Belgrano había dado todo y no tenía nada. El país estaba en deuda con él por todo lo que Belgrano había hecho por la causa de la independencia y por la dignidad de sus compatriotas. Cuando digo que el país estaba en deuda, no es una metáfora. No. El Estado le debía a Manuel Belgrano el pago por el trabajo de toda una vida de lucha y sacrificio. Y en su hora, no tenía plata ni para remedios.
“Muero tan pobre que no tengo con qué pagarle el dinero que usted me prestó”, le dijo Belgrano a Balbín, quien lo había ido a visitar poco antes de morir. “Pero ese dinero no lo perderá, el gobierno me debe algunos miles de pesos de mis sueldos, y luego que el país se tranquilice se los pagarán a mi albacea, quien queda encargado de satisfacer la demanda”, continuó Belgrano.
Quién no podía ocultar la vergüenza, en realidad, era José Balbín. Qué le importaba ese dinero. Qué dinero podía pagar lo que Belgrano había hecho por la patria. Pero asintió en silencio para no humillar a su amigo en su últimos momentos. Balbín carraspeó para evitar que Belgrano notara el llanto.
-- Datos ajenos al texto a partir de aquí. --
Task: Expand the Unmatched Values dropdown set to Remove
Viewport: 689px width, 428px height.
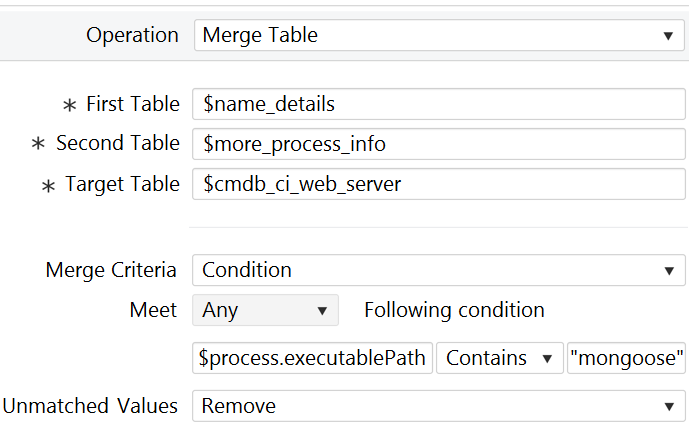Action: pos(437,406)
No quería llorarlo aún en vida.
Pero a Manuel Belgrano, más que la enfermedad, más que el dolor físico, que por momentos era intolerable, más que la idea de la muerte, lo torturaba otra cosa. “Mucho me falta para ser un verdadero padre de la patria, me contentaría con ser un buen hijo de ella”, había escrito.
Acaso sin saberlo, el general hablaba de su propia relación con la paternidad y con sus hijos. Siempre lo había atormentado el tiempo que no pudo dedicarle a su mujer y a sus hijos. Además de pobre, Belgrano murió alejado de Dolores, la mujer que amaba, y sin poder ver a sus hijos tanto como lo hubiese deseado.
Así, enfermo, traicionado y abatido por las circunstancias políticas, Manuel Belgrano sólo pidió una voluntad antes de partir: ver a su hijita Manuela, su querida Manuelita quien por entonces todavía no había cumplido los dos años.
Resulta conmovedor el relato de esta escena que fuera rescatado por fray Jacinto Carrasco: “La víspera de la partida, postrado en una cama como estaba, hizo que le llevaran a su pequeña hija por la noche para acariciarla por última vez. Fue una escena que poquísimos amigos presenciaron, con lágrimas en los ojos”.
Todos nosotros, cada uno de nosotros, y sobre todo los argentinos honestos y bien nacidos, estamos en deuda con Belgrano. Y qué mal le hemos pagado.